Picking the Primary Method and the Confirmation Method
The decision logic is matrix-driven, not instrument-driven. Run through this scenario tree before committing.
| Scenario | Primary | Confirmation | Why |
|---|---|---|---|
| Fatty simulant D2 / D2i, regulatory submission | GC-MS | GC-MS in second simulant | LOD ~1000× under SML; D2i capped at 60 °C |
| Aqueous simulant B at 70 °C | GC-MS (parent) | LC-MS or IM-HRMS (hydrolysis products) | DOA hydrolyzes; mass balance needs MEHA + 2-ethylhexanol |
| Incoming PVC raw-material screening | ATR-FTIR + ML | GC-MS on positives | One-minute triage before chromatography queue |
| Total extractable for spec compliance | ASTM D1239 gravimetric | None required | Single-number lot release, not per-substance |
| Multi-plasticizer formulation (DEHP present) | GC-MS only | Second column or GC×GC | HPLC-UV co-elution kills quantification accuracy |
| Hot-fill / vapor-space migration | Headspace SPME-GC-MS | Liquid-phase GC-MS | Captures volatile fraction bulk extraction misses |
Two execution rules apply across all scenarios. The confirmation method must use a different separation principle (different column phase, different ionization, or different simulant); repeating the primary method does not buy confidence, it just doubles analyst time. And when the formulation is multi-plasticizer, GC-MS always beats HPLC-UV — the DEHP co-elution risk makes UV/DAD a quantification trap unless you have proof of phthalate-free composition.
What Decides the Right Method
The method choice is not about which instrument your lab owns. It is about which simulant the regulator made you use, which co-plasticizers the formulation actually contains, and whether the question is “is there migration above SML” or “what is the mg/kg number.”

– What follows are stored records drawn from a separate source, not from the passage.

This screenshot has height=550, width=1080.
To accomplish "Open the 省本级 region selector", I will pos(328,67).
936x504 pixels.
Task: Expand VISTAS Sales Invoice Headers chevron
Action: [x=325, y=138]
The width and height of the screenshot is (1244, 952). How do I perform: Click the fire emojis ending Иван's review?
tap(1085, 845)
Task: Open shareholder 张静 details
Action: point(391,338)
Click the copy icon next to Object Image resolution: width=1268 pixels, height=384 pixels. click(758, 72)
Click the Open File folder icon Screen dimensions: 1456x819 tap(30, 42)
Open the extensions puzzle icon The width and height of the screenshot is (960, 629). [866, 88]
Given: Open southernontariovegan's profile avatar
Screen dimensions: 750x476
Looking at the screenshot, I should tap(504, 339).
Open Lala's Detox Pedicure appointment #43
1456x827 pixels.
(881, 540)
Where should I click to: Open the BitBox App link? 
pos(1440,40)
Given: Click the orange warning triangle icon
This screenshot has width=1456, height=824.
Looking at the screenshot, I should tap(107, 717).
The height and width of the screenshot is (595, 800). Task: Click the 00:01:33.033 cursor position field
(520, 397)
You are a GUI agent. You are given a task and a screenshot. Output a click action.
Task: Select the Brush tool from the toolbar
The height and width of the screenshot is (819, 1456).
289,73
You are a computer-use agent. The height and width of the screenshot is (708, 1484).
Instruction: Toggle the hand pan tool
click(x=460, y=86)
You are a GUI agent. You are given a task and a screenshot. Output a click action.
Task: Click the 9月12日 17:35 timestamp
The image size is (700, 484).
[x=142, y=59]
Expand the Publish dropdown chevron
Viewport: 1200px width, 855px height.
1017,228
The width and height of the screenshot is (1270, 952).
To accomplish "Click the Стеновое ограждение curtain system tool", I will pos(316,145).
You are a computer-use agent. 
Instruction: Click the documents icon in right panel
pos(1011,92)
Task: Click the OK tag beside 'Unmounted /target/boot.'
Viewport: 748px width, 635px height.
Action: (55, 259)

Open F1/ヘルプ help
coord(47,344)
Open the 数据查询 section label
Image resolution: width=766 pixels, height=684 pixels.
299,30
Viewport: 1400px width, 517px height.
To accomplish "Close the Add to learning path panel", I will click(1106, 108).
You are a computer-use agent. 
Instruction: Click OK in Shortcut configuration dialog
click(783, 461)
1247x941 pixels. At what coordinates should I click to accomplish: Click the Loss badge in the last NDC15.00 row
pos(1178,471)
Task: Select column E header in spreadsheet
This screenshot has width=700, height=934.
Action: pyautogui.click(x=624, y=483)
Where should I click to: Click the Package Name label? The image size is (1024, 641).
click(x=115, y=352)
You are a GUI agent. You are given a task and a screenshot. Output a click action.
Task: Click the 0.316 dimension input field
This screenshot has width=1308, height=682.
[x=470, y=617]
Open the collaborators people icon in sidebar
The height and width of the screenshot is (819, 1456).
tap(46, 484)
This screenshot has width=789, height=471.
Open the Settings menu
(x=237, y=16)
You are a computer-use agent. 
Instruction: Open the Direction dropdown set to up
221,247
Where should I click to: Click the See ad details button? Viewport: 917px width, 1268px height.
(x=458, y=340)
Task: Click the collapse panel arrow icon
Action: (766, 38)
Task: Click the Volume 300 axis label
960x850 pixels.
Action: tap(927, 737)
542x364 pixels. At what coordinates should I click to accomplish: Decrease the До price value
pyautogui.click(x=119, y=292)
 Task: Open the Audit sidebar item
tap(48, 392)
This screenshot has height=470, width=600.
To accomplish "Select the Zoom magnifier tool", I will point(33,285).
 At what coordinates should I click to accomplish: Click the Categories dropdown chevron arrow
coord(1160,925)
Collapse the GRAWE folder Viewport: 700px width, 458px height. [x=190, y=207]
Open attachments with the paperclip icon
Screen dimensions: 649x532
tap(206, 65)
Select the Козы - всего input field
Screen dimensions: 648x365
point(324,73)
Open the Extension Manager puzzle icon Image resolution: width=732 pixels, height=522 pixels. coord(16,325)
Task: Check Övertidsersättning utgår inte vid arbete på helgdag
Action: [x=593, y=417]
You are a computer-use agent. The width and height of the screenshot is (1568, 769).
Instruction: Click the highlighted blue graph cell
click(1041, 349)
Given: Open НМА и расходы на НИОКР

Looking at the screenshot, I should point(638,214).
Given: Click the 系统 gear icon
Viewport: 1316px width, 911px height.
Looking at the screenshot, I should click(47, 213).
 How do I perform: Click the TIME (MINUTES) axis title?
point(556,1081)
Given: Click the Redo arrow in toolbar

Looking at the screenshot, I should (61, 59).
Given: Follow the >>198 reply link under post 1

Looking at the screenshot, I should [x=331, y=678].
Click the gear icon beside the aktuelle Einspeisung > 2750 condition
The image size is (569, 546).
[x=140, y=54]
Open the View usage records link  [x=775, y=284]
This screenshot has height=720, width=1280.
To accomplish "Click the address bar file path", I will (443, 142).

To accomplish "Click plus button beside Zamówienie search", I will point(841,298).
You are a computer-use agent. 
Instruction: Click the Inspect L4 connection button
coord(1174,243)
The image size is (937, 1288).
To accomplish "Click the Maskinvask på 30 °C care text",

GC-MS is the answer in most regulatory contexts because the LOD headroom and the EI fragmentation pattern give you both confirmation and quantification in one run — but the pairing decides whether the submission gets accepted or sent back. For aqueous simulant B at 70 °C, parent-only assay is already wrong before you start; for phthalate-containing formulations, the HPLC-UV report is wrong before you integrate. The method you pick has to match the matrix and the regulatory question being answered, not the instrument that happens to be free this afternoon.